For A100 SXM nodes with NVLink (8 GPUs per node connected via NVLink), tensor parallel degrees of 2, 4, or 8 are all valid. The optimal degree for a given workload is not always the maximum: tensor parallel degree 8 divides computation across more GPUs but introduces more all-reduce overhead and distributes the KV cache across more nodes, increasing the KV cache memory management complexity. For a 70B model requiring 4 GPUs for memory capacity, tensor parallel degree 4 is the natural choice. For a 13B model that fits on one GPU, tensor parallel degree 1 (no tensor parallelism) typically gives better per-request latency than distributing across multiple GPUs, though horizontal scaling across independent single-GPU replicas provides higher throughput.
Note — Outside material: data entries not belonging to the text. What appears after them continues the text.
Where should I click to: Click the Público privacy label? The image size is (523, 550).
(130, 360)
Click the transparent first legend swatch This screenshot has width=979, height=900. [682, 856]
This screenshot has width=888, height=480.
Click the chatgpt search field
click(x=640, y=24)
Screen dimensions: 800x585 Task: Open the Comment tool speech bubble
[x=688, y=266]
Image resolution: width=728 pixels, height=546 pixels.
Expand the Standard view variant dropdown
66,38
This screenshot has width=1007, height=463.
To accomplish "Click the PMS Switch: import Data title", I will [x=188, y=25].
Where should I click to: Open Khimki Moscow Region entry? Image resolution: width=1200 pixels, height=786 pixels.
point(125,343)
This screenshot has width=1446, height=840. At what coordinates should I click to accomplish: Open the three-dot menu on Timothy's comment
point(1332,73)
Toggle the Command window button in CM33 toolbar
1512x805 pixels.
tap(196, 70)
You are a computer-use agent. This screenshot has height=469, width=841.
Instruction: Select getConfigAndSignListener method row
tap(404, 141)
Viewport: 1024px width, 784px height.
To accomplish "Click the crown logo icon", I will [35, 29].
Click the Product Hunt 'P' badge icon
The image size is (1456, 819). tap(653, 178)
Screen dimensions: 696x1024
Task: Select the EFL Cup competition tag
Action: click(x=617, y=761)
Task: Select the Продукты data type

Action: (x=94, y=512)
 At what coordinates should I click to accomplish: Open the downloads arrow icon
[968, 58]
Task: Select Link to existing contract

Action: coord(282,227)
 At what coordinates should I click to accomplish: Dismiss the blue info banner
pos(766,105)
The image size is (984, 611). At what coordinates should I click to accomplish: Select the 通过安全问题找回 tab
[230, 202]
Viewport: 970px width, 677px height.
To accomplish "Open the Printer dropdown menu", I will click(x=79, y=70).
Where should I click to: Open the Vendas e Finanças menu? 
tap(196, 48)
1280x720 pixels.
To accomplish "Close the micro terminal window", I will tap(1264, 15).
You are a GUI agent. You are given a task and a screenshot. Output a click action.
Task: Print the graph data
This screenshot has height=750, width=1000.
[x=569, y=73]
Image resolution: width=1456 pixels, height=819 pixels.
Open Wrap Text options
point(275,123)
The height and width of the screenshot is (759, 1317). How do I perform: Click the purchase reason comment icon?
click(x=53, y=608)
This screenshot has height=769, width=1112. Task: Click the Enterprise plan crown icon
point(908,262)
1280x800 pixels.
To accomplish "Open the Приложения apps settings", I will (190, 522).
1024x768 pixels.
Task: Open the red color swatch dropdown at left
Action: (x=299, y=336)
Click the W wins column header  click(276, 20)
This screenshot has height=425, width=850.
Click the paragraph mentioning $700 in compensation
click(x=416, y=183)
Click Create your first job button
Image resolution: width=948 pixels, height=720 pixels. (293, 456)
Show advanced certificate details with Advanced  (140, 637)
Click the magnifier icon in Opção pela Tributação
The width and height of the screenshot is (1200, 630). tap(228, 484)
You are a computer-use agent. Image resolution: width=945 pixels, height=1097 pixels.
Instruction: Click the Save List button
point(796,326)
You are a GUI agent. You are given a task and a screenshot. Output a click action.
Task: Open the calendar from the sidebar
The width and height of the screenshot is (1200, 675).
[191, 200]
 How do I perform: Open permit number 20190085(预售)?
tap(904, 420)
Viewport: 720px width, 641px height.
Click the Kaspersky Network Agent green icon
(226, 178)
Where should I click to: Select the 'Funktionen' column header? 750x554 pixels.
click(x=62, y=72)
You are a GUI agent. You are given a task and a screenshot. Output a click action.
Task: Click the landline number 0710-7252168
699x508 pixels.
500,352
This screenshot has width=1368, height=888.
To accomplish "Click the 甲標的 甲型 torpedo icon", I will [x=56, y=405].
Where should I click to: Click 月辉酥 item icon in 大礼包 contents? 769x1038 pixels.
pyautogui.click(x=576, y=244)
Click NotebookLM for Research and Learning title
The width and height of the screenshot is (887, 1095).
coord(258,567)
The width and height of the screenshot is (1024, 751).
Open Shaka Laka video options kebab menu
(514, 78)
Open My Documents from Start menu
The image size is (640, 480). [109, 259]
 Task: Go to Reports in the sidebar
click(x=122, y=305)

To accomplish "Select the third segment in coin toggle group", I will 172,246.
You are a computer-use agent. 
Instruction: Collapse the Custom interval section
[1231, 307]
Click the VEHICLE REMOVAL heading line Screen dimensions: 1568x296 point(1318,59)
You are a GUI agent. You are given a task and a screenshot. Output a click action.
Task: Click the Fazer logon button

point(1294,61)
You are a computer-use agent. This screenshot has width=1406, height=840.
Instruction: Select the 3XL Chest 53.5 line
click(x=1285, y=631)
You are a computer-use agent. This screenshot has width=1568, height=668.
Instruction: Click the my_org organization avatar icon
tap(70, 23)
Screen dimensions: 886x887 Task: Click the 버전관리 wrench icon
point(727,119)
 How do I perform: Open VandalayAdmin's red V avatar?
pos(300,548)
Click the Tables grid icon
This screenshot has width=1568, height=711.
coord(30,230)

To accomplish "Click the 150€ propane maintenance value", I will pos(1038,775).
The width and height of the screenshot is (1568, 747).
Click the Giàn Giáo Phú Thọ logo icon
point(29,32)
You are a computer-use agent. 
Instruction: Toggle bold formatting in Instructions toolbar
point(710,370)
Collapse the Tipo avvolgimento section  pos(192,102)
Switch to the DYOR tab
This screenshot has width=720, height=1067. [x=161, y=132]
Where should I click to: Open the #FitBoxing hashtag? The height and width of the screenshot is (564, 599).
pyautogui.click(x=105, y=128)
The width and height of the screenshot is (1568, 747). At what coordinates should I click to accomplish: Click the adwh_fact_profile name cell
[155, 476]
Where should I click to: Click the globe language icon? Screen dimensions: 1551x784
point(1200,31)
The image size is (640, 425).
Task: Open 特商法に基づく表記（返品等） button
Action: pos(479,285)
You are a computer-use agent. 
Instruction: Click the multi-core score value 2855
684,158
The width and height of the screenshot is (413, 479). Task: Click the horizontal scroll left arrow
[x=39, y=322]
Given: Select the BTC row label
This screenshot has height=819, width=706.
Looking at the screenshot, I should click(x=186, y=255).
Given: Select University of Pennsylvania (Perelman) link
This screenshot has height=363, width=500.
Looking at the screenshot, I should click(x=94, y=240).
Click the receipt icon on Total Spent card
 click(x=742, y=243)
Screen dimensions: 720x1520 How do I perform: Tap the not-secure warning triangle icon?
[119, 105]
Monitoring Tensor Parallel Efficiency
The efficiency of tensor parallel inference can be monitored through several metrics. GPU utilization across all GPUs in a tensor-parallel group should be approximately equal — significant imbalance suggests that the parallelism split is not aligned with the model architecture. All-reduce latency can be measured directly using GPU performance counters and should be less than 5 to 10% of total per-layer computation time for well-configured NVLink systems. NCCL profiling tools can diagnose all-reduce performance problems including bandwidth saturation, contention, and topology-related inefficiencies.
Memory utilization across the tensor-parallel group should also be approximately equal. Significant imbalance suggests that the model loading or KV cache allocation is not distributing work evenly, which can lead to out-of-memory failures on the most loaded GPU even when aggregate memory appears sufficient. The Latentforce platform provides per-GPU memory and utilization metrics in real time, making these diagnostics accessible without custom profiling tooling.
Key Takeaways
- Tensor parallelism splits individual layer computations across GPUs, requiring only 2 all-reduce operations per transformer layer
- NVLink (300-600 GB/s) enables efficient tensor parallelism; PCIe (16 GB/s) makes tensor parallelism impractical for most workloads
- For GQA models, tensor parallel degree must evenly divide the number of KV heads
- Use tensor parallelism within a node for latency-sensitive workloads; use pipeline or hybrid parallelism for multi-node deployments
- Tensor parallel degree 4 is the most common choice for 70B models on A100/H100 NVLink nodes
- Monitor all-reduce latency (target: <5-10% of computation time) and per-GPU memory balance to verify efficient tensor parallel operation
Conclusion
Tensor parallelism is the foundation of efficient large model inference on modern GPU hardware. Understanding its mechanics — how matrix multiplications are split, where communication occurs, and what interconnect requirements enable efficiency — gives infrastructure engineers the knowledge to configure multi-GPU inference deployments correctly rather than by trial and error. As models continue growing and hardware architectures evolve, the specific configurations will change, but the fundamental tradeoffs between computation and communication will remain the same.
The most important single piece of practical advice: always use NVLink-connected GPUs for tensor parallelism in production inference. The bandwidth difference between NVLink and PCIe is not a minor performance detail — it is the difference between a viable architecture and one that the all-reduce overhead makes impractical. This hardware constraint should be the starting point for any infrastructure procurement decision involving large model inference.